Aku rindu pulang, menatap dan mencium keriput wajah emak. Aku rindu pulang, menghentak kaki di pekarangan rumah bersama bapak. Aku rindu kepulan asap dari gelas yang penuh dengan hangat tea manis. Yang emak tidak pernah lupa buat untukku setiap pagi sejak aku di taman kanak-kanak, sampai saat ini aku jadi perantau
Pulang, aku ingin pulang, sekedar melepas penat rantau. Bukan ingin ditimang. Aku ingin pagi yang lain, aku ingin pagi yang bersahabat.
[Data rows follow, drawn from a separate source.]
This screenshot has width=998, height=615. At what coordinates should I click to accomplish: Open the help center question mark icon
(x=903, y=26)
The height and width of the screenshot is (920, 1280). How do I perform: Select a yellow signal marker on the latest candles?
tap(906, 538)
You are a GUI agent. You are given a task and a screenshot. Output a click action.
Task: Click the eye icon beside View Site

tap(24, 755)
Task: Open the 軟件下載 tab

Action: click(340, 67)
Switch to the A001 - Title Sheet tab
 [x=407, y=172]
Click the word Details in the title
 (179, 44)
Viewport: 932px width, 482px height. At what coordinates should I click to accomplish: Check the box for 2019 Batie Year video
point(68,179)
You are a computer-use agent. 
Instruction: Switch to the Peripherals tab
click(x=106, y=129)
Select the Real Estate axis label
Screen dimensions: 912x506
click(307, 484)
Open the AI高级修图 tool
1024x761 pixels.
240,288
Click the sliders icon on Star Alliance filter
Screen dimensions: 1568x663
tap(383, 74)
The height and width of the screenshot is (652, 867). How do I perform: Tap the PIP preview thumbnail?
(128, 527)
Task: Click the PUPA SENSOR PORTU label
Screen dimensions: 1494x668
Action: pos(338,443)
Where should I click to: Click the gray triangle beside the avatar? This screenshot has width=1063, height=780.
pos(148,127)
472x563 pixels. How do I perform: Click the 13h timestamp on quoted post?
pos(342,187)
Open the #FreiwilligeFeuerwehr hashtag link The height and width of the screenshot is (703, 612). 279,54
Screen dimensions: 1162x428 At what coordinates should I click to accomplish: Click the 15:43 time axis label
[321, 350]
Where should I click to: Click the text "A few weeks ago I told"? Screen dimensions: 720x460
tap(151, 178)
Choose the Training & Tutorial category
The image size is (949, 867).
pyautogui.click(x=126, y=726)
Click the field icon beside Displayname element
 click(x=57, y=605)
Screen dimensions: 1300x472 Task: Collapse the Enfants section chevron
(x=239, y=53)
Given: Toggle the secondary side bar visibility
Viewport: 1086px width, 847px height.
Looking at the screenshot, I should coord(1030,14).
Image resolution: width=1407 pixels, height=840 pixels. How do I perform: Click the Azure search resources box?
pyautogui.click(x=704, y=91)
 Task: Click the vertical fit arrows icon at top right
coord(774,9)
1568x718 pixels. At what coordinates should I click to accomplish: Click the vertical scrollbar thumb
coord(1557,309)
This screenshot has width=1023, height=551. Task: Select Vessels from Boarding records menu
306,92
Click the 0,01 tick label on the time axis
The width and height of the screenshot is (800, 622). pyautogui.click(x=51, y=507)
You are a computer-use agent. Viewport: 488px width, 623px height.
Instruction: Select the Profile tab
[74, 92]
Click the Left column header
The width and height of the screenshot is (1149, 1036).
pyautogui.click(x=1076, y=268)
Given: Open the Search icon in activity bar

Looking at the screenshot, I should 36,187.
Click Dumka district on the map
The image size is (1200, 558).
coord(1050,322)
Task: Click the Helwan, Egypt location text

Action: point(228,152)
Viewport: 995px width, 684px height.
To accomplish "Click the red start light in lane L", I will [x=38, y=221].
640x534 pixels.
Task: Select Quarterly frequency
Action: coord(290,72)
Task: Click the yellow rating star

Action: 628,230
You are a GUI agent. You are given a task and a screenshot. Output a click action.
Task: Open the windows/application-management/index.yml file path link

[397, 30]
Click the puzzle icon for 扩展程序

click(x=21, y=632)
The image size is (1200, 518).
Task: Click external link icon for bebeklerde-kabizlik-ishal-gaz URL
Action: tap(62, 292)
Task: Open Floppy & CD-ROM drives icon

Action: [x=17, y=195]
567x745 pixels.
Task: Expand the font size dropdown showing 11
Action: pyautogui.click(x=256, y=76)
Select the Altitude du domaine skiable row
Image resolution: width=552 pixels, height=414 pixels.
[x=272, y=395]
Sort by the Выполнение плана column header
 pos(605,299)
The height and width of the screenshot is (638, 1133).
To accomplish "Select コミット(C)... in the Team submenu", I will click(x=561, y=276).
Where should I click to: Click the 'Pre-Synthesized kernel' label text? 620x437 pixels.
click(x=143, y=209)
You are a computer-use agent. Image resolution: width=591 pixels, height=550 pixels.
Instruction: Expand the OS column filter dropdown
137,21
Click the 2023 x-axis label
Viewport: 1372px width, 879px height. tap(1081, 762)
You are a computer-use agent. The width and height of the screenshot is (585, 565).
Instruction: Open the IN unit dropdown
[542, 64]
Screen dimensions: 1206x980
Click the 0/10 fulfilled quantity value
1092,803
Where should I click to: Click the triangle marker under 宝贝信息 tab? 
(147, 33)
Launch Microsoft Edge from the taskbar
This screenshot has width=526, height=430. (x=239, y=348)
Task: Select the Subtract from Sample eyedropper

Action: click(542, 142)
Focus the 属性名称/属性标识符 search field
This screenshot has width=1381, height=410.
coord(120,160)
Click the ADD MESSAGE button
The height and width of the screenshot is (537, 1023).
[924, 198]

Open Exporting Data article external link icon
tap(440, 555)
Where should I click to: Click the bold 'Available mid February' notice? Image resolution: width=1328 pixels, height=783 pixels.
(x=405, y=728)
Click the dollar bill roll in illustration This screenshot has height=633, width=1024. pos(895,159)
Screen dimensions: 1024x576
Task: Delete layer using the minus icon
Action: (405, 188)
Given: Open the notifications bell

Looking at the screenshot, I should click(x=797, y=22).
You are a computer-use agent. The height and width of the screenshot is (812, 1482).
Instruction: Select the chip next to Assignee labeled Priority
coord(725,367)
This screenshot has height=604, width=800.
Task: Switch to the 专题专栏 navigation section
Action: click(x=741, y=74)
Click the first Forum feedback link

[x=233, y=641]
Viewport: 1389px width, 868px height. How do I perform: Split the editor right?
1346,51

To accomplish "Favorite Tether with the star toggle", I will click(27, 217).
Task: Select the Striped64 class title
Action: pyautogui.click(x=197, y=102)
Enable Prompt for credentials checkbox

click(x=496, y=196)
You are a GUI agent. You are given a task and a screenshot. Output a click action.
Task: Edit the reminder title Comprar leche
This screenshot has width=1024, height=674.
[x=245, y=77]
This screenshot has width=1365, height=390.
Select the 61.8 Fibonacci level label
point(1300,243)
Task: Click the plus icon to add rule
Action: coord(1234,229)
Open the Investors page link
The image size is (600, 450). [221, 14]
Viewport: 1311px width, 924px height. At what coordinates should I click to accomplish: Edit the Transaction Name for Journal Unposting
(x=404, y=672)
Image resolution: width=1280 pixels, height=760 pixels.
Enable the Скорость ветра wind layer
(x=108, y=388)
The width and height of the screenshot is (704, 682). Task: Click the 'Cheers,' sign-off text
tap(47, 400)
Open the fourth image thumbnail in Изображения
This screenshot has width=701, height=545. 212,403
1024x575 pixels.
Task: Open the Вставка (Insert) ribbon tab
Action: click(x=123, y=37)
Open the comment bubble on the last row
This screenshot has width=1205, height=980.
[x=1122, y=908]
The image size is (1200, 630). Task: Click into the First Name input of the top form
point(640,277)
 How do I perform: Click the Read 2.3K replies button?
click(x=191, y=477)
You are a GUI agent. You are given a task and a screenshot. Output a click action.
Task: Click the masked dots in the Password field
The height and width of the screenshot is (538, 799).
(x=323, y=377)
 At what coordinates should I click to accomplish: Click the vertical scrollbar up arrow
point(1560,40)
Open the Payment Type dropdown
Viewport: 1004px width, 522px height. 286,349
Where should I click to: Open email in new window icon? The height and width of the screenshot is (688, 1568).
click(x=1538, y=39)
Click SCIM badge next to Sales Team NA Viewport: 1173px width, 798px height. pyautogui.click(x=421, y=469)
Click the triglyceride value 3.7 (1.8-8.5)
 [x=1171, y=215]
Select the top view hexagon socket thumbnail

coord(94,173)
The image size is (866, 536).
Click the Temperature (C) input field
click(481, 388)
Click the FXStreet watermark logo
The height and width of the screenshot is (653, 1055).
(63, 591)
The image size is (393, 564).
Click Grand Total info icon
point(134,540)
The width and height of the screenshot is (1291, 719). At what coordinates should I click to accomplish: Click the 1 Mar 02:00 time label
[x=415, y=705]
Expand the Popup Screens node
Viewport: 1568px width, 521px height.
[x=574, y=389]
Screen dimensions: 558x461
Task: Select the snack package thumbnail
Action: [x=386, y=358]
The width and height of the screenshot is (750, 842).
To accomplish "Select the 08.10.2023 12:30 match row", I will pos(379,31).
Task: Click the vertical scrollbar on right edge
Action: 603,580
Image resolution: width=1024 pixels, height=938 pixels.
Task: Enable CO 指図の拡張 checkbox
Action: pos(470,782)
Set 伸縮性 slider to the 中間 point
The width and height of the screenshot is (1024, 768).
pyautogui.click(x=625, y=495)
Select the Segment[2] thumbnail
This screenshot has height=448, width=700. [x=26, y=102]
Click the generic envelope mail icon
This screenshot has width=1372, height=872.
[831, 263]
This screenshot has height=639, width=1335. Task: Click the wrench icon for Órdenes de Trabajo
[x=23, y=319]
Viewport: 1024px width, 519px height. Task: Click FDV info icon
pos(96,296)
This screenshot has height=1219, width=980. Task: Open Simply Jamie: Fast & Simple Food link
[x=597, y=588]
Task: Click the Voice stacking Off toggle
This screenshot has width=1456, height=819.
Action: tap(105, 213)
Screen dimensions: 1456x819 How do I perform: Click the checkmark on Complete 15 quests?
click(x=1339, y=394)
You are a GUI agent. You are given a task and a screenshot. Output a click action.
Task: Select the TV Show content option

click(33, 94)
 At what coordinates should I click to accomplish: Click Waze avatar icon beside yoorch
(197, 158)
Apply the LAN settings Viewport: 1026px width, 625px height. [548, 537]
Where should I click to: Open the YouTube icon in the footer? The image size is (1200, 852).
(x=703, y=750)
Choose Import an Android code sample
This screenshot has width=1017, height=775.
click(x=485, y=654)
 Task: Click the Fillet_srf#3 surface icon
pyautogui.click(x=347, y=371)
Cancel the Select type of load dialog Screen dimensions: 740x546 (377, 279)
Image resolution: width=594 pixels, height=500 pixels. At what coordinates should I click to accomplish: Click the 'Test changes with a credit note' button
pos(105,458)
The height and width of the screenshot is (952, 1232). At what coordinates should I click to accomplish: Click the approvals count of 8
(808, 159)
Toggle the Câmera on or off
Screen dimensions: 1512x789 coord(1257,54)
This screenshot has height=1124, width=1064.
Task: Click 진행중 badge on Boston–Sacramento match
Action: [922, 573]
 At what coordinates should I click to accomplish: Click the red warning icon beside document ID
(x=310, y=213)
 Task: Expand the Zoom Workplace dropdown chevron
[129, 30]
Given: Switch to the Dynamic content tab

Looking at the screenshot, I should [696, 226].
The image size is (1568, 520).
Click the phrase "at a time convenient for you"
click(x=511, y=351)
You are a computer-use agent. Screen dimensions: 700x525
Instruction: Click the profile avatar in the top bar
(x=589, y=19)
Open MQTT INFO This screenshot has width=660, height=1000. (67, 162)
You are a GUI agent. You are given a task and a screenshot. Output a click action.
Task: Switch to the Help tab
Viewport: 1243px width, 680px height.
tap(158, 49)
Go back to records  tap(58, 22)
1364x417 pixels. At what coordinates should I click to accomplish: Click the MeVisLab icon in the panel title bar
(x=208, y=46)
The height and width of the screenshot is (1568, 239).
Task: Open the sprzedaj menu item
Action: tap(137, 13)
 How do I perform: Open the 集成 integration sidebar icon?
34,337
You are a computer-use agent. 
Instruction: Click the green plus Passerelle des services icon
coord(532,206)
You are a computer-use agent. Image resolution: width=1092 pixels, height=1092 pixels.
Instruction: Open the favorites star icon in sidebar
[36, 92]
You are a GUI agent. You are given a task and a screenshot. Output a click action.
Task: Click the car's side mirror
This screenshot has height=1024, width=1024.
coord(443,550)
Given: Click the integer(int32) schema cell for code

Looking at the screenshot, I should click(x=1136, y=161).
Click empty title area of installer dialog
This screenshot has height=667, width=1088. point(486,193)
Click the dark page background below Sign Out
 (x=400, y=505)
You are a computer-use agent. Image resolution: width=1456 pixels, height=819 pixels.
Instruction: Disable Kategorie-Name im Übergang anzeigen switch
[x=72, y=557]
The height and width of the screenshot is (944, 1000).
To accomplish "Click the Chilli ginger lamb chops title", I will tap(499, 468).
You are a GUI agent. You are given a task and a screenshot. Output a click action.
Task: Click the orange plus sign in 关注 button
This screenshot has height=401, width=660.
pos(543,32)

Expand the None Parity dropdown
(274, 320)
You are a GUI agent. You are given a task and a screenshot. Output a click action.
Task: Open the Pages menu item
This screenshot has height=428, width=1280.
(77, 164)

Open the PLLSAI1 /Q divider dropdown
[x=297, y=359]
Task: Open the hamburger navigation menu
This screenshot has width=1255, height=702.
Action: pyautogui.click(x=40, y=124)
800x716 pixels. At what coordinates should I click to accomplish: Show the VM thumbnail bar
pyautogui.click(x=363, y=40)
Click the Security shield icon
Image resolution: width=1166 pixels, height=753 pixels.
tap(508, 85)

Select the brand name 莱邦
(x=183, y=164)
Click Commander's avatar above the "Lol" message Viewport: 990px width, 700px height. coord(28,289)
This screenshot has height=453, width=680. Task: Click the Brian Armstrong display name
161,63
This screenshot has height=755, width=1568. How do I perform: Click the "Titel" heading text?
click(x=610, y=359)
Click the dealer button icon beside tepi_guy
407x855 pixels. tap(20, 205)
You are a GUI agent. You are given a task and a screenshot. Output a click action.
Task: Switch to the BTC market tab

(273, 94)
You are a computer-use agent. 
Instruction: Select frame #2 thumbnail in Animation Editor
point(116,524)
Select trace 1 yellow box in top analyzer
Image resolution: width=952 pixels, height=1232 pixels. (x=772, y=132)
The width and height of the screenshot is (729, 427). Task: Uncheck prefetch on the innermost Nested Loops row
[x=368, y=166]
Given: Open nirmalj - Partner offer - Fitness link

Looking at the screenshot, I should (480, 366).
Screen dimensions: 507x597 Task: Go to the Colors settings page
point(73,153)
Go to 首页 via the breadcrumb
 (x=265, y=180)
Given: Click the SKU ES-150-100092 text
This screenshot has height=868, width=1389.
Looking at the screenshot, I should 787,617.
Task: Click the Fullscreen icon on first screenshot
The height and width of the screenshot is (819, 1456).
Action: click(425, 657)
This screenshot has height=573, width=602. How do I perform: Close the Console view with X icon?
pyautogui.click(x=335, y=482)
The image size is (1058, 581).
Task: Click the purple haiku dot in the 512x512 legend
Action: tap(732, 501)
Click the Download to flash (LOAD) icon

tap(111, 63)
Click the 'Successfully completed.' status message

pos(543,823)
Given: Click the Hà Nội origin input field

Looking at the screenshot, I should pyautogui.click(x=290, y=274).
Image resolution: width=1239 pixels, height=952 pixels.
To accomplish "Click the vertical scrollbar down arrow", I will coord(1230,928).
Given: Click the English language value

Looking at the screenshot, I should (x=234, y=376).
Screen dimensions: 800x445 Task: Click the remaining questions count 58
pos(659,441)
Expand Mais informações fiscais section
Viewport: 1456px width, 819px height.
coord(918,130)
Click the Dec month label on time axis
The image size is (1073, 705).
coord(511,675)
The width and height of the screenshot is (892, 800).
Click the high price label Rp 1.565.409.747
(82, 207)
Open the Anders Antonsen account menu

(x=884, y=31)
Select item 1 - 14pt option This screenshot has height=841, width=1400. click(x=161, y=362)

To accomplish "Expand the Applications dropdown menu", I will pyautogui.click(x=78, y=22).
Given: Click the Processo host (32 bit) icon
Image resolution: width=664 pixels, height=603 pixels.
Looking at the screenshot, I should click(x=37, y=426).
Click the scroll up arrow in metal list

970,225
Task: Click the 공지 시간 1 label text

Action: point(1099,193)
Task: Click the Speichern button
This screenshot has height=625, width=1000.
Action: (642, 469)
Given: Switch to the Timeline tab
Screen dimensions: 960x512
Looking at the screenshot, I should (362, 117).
Aku ingin jarak yang jauh antara pagi dan petang. Kapan waktu itu datang?
Sekumpulan awan yang berjalan bearak ke barat seolah melambai, “ayo, marilah ikut, aku ke barat ke tempat engkau tinggal”. Ah, seandainya aku bersayap, aku bisa pergi kapanpun aku mau. Aku merasa sendiri di pulau kecil yang ramai ini, suara laut bukan hal luar biasa lagi, aku rindu suara adzan yang aku dengar sejak kecil
Sahabat, bukan berarti aku tidak memandang kalian. Sahabat, bukan berarti aku ingin menjauh. Aku hanya lelah dengan semua perjalanan ini. Dan, kadang bahkan tidak tahu di mana aku. Bajuku semakin usang, tidak lagi secerah saat pertama kali aku memakainya. Putih yang mulai pudar, bau matahari menjadi teman benang.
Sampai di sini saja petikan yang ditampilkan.